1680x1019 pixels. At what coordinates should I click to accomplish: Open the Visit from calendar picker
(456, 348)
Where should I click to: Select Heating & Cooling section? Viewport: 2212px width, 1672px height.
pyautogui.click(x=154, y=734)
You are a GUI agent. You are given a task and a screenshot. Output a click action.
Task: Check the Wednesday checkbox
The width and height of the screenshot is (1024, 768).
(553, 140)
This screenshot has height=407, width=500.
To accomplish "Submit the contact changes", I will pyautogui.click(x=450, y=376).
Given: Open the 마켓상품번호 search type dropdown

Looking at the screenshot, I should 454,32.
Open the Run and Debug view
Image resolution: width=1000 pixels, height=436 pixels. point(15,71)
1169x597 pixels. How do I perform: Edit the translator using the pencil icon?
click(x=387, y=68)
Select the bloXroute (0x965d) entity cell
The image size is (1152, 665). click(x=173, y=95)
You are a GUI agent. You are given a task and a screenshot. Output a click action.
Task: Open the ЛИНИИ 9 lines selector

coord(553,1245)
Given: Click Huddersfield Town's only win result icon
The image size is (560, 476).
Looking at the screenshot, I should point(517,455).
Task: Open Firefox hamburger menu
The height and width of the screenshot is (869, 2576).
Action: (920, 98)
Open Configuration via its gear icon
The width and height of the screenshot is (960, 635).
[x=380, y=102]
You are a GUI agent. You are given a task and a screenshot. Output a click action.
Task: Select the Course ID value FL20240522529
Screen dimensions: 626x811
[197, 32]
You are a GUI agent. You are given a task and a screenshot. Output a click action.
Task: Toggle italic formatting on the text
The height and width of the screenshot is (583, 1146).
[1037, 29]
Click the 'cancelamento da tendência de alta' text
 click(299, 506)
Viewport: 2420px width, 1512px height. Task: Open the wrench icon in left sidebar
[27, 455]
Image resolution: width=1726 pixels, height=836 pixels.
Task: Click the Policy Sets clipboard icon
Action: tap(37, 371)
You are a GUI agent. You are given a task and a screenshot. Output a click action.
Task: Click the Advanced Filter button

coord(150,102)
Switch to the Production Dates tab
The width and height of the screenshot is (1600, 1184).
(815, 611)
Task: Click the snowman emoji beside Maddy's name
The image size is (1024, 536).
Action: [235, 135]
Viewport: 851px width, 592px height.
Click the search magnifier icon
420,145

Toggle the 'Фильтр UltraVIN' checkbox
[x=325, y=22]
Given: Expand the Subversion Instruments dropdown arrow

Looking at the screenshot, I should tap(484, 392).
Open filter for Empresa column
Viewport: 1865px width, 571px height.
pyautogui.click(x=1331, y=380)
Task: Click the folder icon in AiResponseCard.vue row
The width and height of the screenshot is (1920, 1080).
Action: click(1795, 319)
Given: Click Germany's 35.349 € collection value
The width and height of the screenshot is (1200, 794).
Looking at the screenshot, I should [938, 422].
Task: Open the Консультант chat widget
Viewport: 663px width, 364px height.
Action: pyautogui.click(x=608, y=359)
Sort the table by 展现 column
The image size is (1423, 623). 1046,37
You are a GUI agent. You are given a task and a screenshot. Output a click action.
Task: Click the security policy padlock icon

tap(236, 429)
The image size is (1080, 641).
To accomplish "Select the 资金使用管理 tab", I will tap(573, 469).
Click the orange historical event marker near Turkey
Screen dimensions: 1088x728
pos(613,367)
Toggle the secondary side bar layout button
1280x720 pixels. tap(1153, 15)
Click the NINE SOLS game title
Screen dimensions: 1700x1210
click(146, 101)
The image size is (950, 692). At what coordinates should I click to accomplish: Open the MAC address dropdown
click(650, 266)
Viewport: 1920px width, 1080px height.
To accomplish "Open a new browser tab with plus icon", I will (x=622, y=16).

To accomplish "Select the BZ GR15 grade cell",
____
Set exercise
List every line of the data above that contains the word "dropdown", copying each line in full. Case matters, so include only the lines whose capitalization matches.

Written answer
Given: Open the 마켓상품번호 search type dropdown
Given: Expand the Subversion Instruments dropdown arrow
The image size is (950, 692). At what coordinates should I click to accomplish: Open the MAC address dropdown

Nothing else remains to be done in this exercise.